** START **
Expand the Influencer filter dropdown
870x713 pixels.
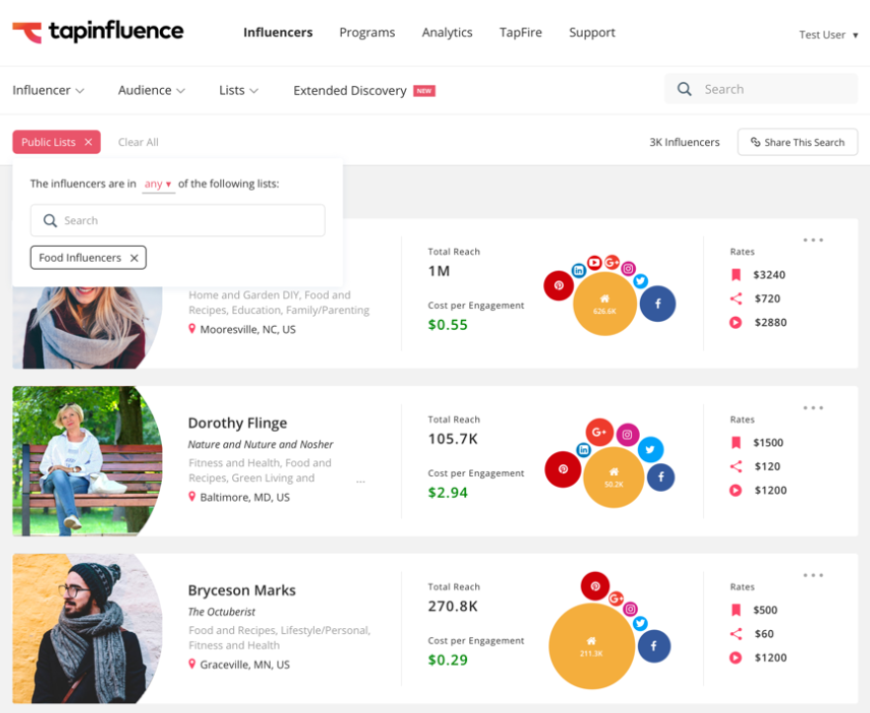pos(48,90)
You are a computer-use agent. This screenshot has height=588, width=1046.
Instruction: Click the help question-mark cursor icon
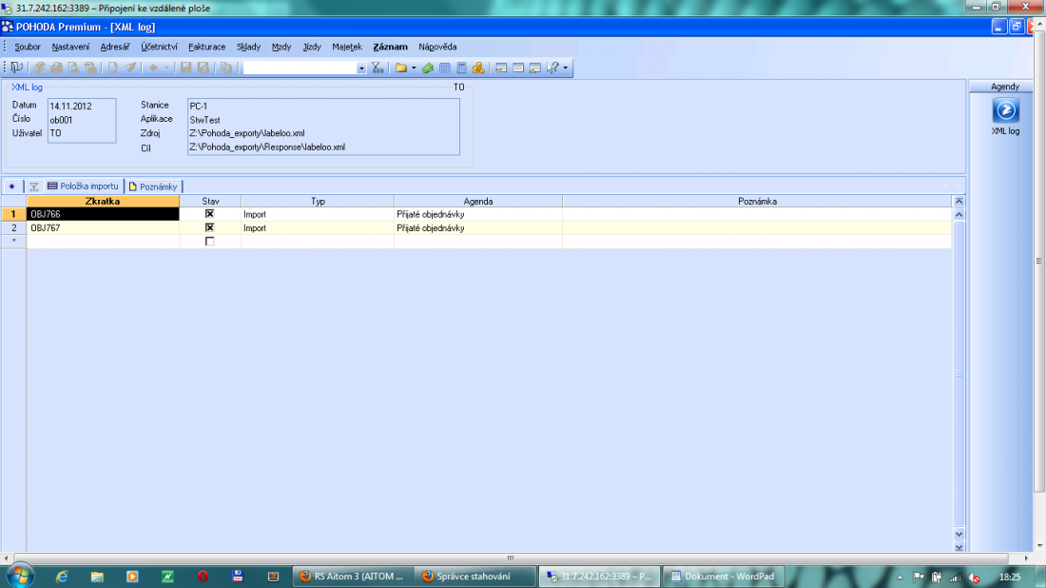pos(552,68)
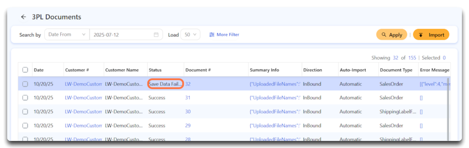Sort by the Status column header
Screen dimensions: 469x148
click(x=155, y=70)
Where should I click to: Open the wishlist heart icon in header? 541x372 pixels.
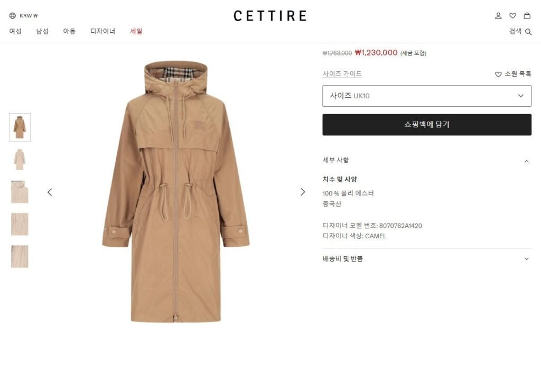[x=512, y=16]
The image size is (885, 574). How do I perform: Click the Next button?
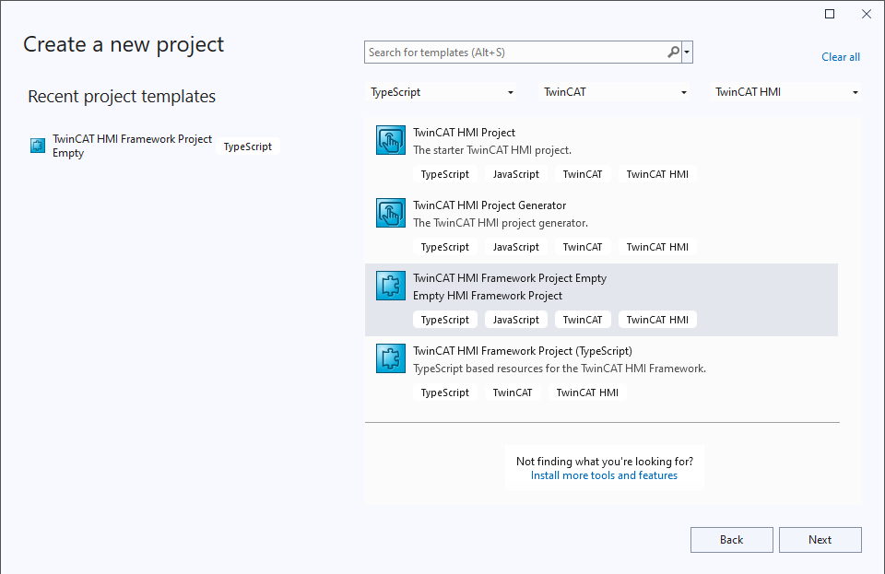820,540
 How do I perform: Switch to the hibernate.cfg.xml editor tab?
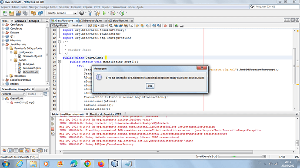point(93,20)
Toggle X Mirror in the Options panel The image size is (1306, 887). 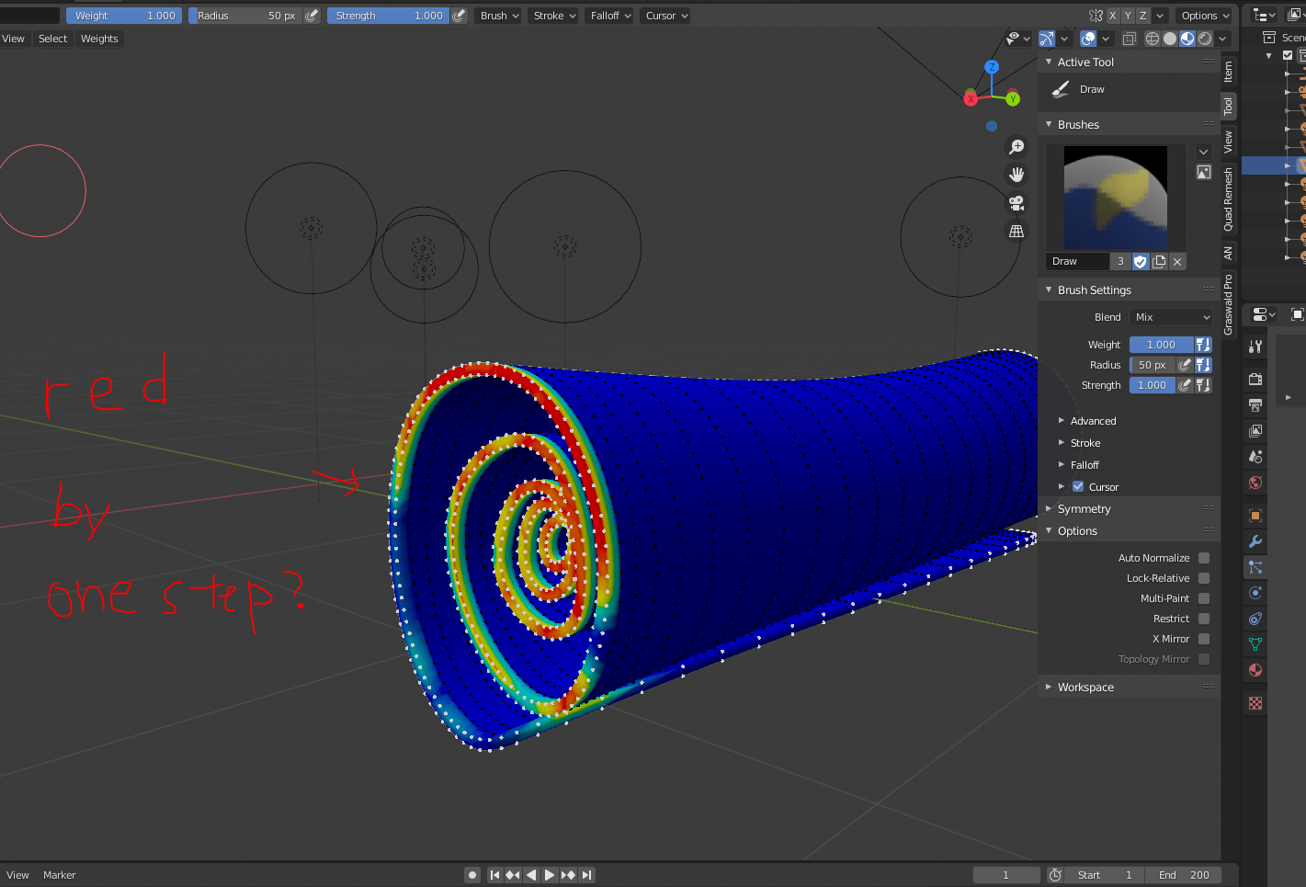point(1205,639)
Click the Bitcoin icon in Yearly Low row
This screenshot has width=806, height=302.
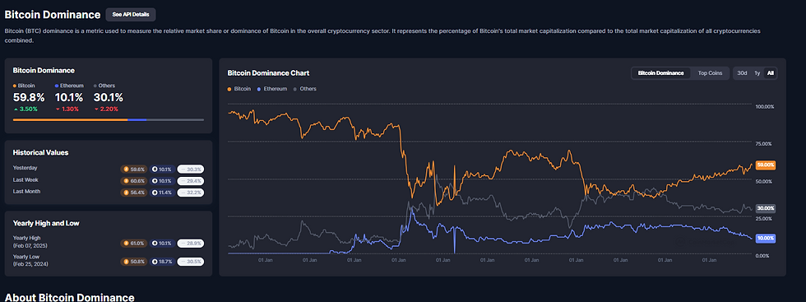(126, 262)
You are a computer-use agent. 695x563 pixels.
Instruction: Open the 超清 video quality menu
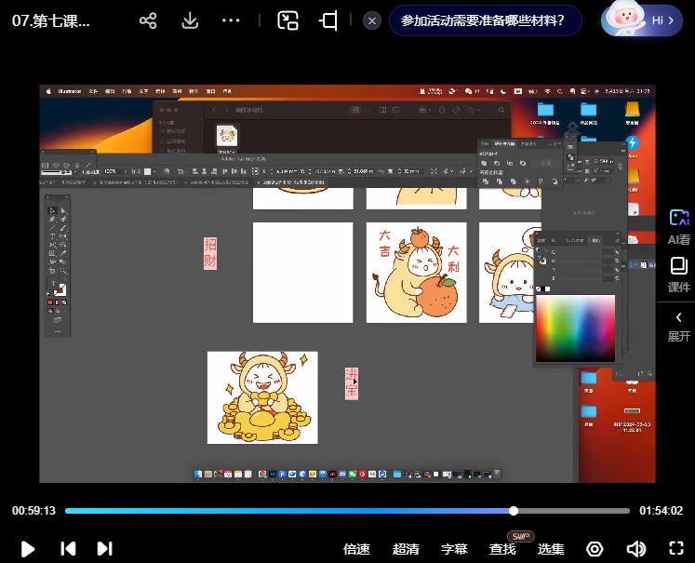pos(406,549)
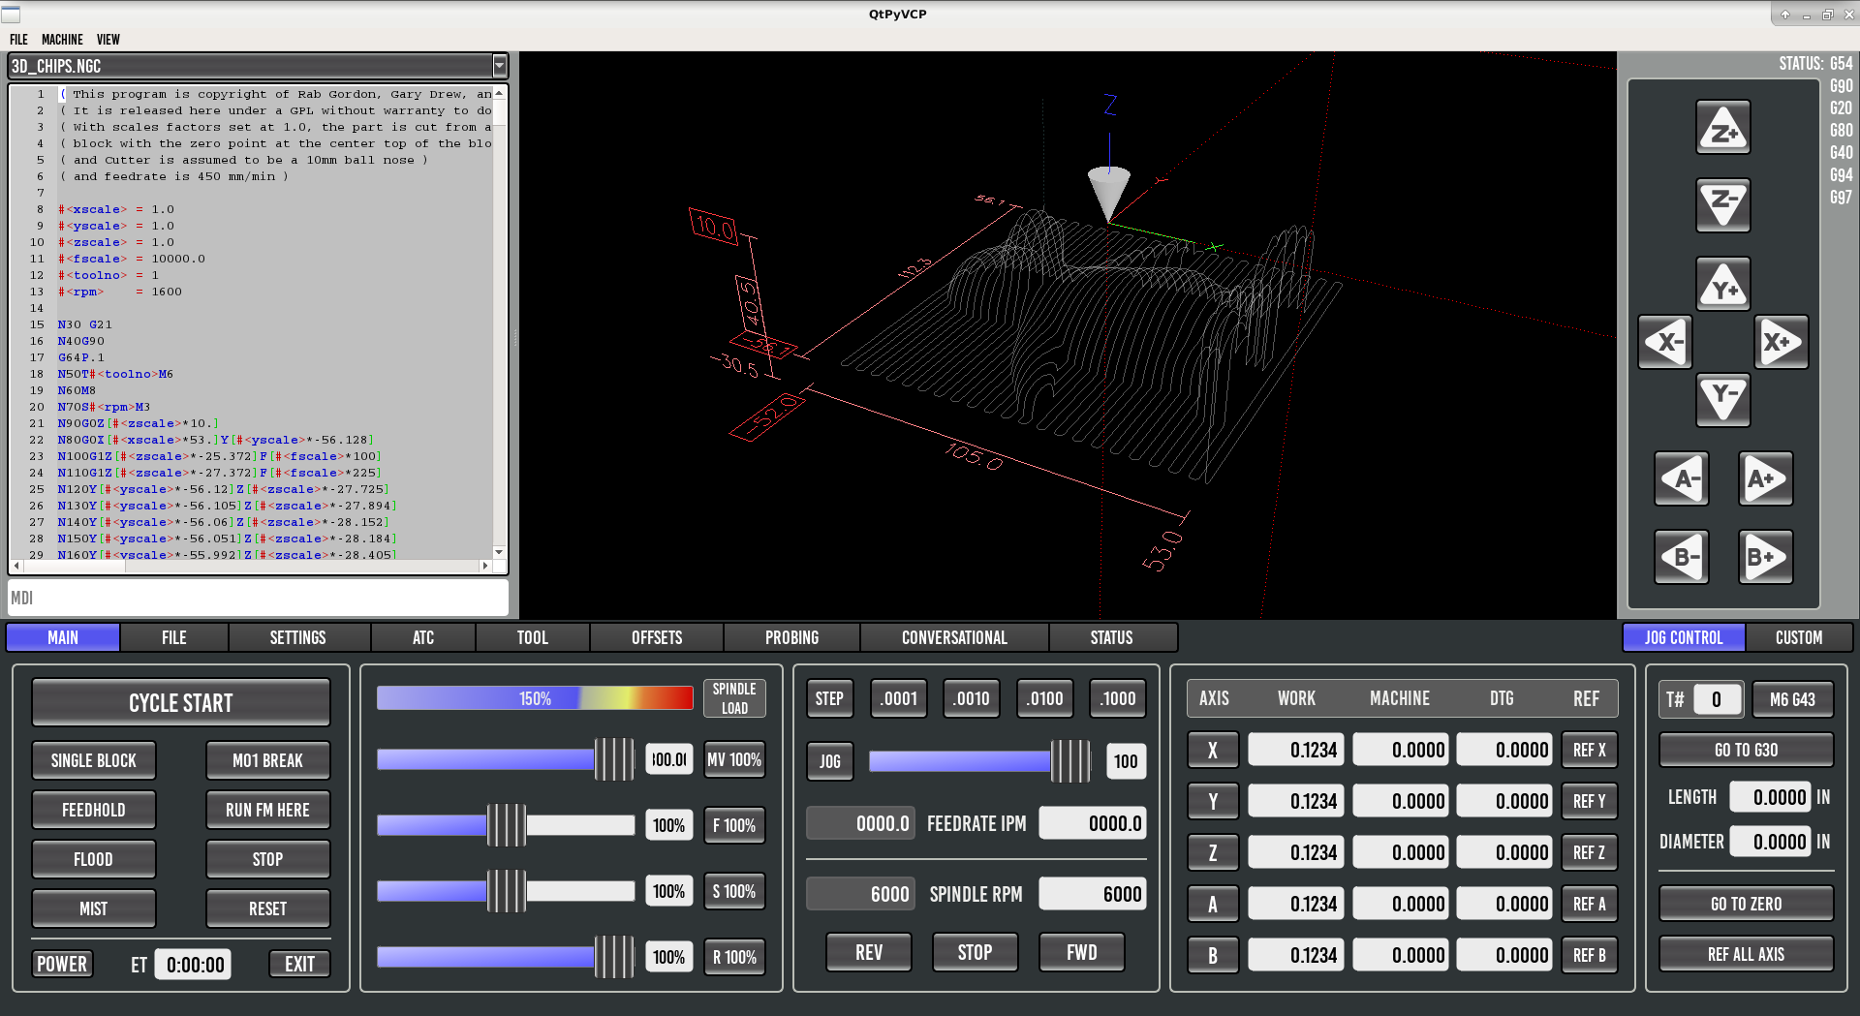This screenshot has width=1860, height=1016.
Task: Jog the B axis with B+ arrow
Action: (x=1765, y=557)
** END **
→ Job
Please pick out every line of the items above that contains the string "Instruction", and copy each one.

→ Task result
Instruction: Click the help question-mark cursor icon
Instruction: Open the 超清 video quality menu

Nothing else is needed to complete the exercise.